Task statement
Copy out each of the entries below line for line, keeping every character the same.

Dataset rows
----------------------------------------

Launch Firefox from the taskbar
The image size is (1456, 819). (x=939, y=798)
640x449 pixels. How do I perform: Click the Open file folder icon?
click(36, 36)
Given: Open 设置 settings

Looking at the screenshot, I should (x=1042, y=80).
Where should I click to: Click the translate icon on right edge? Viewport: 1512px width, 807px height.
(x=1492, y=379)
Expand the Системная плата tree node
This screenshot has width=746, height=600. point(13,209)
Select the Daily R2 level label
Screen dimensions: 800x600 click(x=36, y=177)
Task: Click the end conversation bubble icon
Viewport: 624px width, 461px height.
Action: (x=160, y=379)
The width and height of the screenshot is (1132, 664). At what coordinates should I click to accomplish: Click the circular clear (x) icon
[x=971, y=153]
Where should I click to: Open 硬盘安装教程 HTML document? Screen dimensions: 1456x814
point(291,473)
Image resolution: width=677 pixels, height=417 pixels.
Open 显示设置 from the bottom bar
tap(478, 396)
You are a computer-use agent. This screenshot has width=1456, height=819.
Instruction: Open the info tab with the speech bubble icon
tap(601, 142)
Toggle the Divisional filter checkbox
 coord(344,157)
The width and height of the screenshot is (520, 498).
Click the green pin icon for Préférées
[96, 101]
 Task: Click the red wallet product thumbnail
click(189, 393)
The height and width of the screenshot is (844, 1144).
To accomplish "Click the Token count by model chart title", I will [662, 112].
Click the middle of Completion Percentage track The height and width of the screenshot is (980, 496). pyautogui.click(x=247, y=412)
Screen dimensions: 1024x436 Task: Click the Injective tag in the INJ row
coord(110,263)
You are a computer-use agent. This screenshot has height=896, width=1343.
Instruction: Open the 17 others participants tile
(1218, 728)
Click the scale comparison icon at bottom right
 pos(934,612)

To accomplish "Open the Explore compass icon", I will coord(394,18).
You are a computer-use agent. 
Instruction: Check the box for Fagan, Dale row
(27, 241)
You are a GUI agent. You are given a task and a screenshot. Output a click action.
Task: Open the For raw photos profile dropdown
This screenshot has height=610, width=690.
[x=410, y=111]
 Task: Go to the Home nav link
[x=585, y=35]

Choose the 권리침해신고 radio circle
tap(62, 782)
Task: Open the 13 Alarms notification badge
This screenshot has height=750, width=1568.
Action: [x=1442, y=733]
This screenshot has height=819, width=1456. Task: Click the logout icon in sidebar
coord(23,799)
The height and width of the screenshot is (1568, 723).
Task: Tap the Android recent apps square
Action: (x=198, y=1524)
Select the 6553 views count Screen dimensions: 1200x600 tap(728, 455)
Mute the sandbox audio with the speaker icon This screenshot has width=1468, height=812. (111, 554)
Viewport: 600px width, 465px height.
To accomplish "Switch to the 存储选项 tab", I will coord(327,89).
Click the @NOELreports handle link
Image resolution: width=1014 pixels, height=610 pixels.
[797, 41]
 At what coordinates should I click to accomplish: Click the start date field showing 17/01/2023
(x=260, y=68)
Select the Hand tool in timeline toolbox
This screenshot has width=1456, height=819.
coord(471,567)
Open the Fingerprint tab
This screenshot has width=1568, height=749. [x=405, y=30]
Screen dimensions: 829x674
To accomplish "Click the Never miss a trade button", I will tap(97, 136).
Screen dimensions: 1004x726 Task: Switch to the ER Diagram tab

----------------------------------------

Correct output
Launch Firefox from the taskbar
The image size is (1456, 819). (x=939, y=798)
640x449 pixels. How do I perform: Click the Open file folder icon?
click(36, 36)
Given: Open 设置 settings

Looking at the screenshot, I should (x=1042, y=80).
Where should I click to: Click the translate icon on right edge? Viewport: 1512px width, 807px height.
(x=1492, y=379)
Expand the Системная плата tree node
This screenshot has width=746, height=600. point(13,209)
Select the Daily R2 level label
Screen dimensions: 800x600 click(x=36, y=177)
Task: Click the end conversation bubble icon
Viewport: 624px width, 461px height.
Action: (x=160, y=379)
The width and height of the screenshot is (1132, 664). At what coordinates should I click to accomplish: Click the circular clear (x) icon
[x=971, y=153]
Where should I click to: Open 硬盘安装教程 HTML document? Screen dimensions: 1456x814
point(291,473)
Image resolution: width=677 pixels, height=417 pixels.
Open 显示设置 from the bottom bar
tap(478, 396)
You are a computer-use agent. This screenshot has width=1456, height=819.
Instruction: Open the info tab with the speech bubble icon
tap(601, 142)
Toggle the Divisional filter checkbox
 coord(344,157)
The width and height of the screenshot is (520, 498).
Click the green pin icon for Préférées
[96, 101]
 Task: Click the red wallet product thumbnail
click(189, 393)
The height and width of the screenshot is (844, 1144).
To accomplish "Click the Token count by model chart title", I will [662, 112].
Click the middle of Completion Percentage track The height and width of the screenshot is (980, 496). pyautogui.click(x=247, y=412)
Screen dimensions: 1024x436 Task: Click the Injective tag in the INJ row
coord(110,263)
You are a computer-use agent. This screenshot has height=896, width=1343.
Instruction: Open the 17 others participants tile
(1218, 728)
Click the scale comparison icon at bottom right
 pos(934,612)

To accomplish "Open the Explore compass icon", I will coord(394,18).
You are a computer-use agent. 
Instruction: Check the box for Fagan, Dale row
(27, 241)
You are a GUI agent. You are given a task and a screenshot. Output a click action.
Task: Open the For raw photos profile dropdown
This screenshot has height=610, width=690.
[x=410, y=111]
 Task: Go to the Home nav link
[x=585, y=35]

Choose the 권리침해신고 radio circle
tap(62, 782)
Task: Open the 13 Alarms notification badge
This screenshot has height=750, width=1568.
Action: [x=1442, y=733]
This screenshot has height=819, width=1456. Task: Click the logout icon in sidebar
coord(23,799)
The height and width of the screenshot is (1568, 723).
Task: Tap the Android recent apps square
Action: (x=198, y=1524)
Select the 6553 views count Screen dimensions: 1200x600 tap(728, 455)
Mute the sandbox audio with the speaker icon This screenshot has width=1468, height=812. (111, 554)
Viewport: 600px width, 465px height.
To accomplish "Switch to the 存储选项 tab", I will coord(327,89).
Click the @NOELreports handle link
Image resolution: width=1014 pixels, height=610 pixels.
[797, 41]
 At what coordinates should I click to accomplish: Click the start date field showing 17/01/2023
(x=260, y=68)
Select the Hand tool in timeline toolbox
This screenshot has width=1456, height=819.
coord(471,567)
Open the Fingerprint tab
This screenshot has width=1568, height=749. [x=405, y=30]
Screen dimensions: 829x674
To accomplish "Click the Never miss a trade button", I will tap(97, 136).
Screen dimensions: 1004x726 Task: Switch to the ER Diagram tab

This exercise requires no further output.